Problem to work on: Find every line in the listing below that contains the word "Pick", and copy each of those lines.

Excerpted records:
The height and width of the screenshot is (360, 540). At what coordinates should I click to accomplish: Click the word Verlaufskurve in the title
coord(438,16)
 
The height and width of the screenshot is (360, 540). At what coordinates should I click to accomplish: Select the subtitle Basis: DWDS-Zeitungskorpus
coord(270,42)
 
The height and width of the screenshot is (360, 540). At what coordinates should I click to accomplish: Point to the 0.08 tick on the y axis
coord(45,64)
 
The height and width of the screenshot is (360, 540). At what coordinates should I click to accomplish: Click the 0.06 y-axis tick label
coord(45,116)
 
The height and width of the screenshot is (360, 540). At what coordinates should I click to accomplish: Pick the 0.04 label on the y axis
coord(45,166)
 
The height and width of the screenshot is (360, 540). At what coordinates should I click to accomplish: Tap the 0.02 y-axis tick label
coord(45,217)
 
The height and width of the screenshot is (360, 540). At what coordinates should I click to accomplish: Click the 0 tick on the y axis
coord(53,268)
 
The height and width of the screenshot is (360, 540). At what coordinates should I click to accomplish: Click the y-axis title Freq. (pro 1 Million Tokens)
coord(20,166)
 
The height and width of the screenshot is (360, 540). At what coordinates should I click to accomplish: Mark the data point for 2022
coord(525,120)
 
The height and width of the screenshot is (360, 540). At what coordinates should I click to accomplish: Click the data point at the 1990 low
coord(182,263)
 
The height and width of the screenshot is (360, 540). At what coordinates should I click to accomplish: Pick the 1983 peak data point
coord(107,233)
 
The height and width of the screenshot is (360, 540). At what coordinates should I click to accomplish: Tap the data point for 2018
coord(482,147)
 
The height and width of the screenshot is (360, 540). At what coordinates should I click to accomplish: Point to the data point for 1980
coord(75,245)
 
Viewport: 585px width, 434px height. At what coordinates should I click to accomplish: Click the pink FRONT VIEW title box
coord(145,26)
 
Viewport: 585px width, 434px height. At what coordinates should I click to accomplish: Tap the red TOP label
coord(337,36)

Answer to this exercise:
The height and width of the screenshot is (360, 540). At what coordinates should I click to accomplish: Pick the 0.04 label on the y axis
The height and width of the screenshot is (360, 540). At what coordinates should I click to accomplish: Pick the 1983 peak data point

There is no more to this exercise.